→ **設定課題**:
1. PowerShot V1の記事について、次の問いに答えてください。
(a) ズームレンズの画角は、35mm換算で何mm相当ですか。
(b) テレ端での開放F値はいくつですか。
(c) コントローラーリングはどこに付いていますか。
2. PowerShot V1の記事を、最後の文の後から書き継いでください。

動画機として注目されがちな「PowerShot V1」ですが、スペックをよく見てみると、スチールでもけっこう頼りになるポイントがちらほらあります。
まず気になったのが、35mm換算で16-50mm相当のズームレンズ。広角から標準域までをカバーしていて、風景やスナップはもちろん、ポートレートにもなかなか向いている画角です。特に広角側の16mmは、背景をうまく取り込めるので、ダイナミックなポートレートを撮りたいときに重宝します。
開放F値はワイド端でF2.8、テレ端でF4.5。スペック表だけ見るとちょっと控えめかな? と思うかもしれませんが、1.0型より大きい1.4型センサーが入っているので、意外としっかり背景もぼかせます。いわゆる“スペック以上に写る”タイプ、というやつかもしれません。
レンズの根元にはコントローラーリングが付いていて、これを絞り調整に割り当てておけば、マニュアル撮影時に絞りリングのように操作できるのが便利です。

→ **提供情報**:
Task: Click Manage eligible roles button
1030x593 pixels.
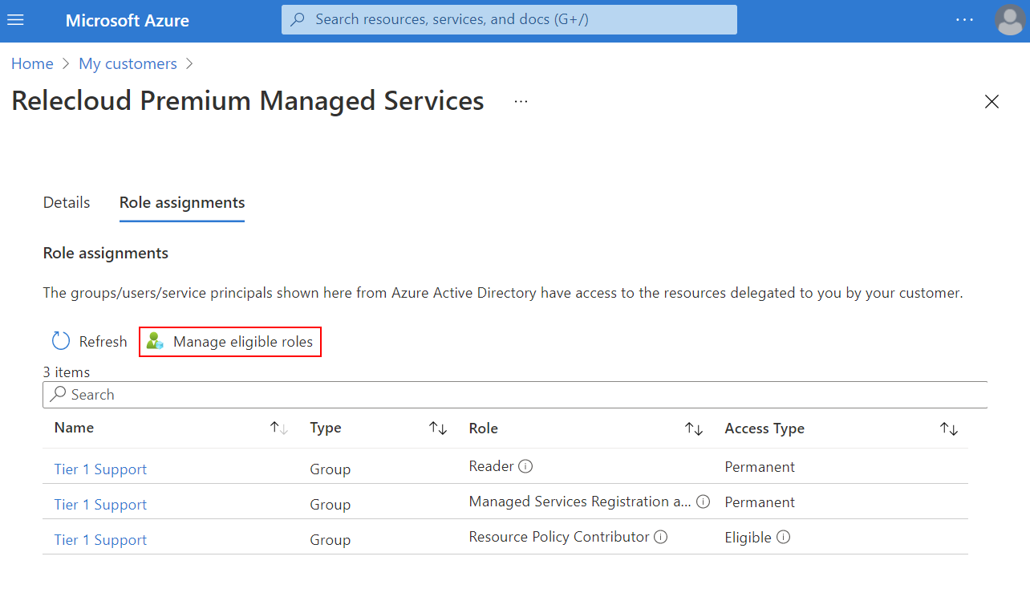Action: 230,342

→ **課題別解答**:
1.
(a) 16-50mm相当です。
(b) F4.5です。
(c) レンズの根元に付いています。

2.
ボタン類はかなり絞られていて、最初はちょっと物足りないかな? と思ったんですが、カスタマイズの自由度が高くて、結果的には使いやすく感じました。
コンパクトなサイズ感にしては、よく考えられた操作系だなという印象です。
レンズは沈胴式で、電源を切るとスッと縮んで、厚みは約52.5mm。ちょっと深めのパンツのポケットなら、すっぽり入ります。
Vlog向けのカメラではあるけれど、広角〜標準までカバーできて、しかもこの小ささ。正直、日常の“なんか撮りたい欲”を満たすには、すごくちょうどいい気がするんですよね。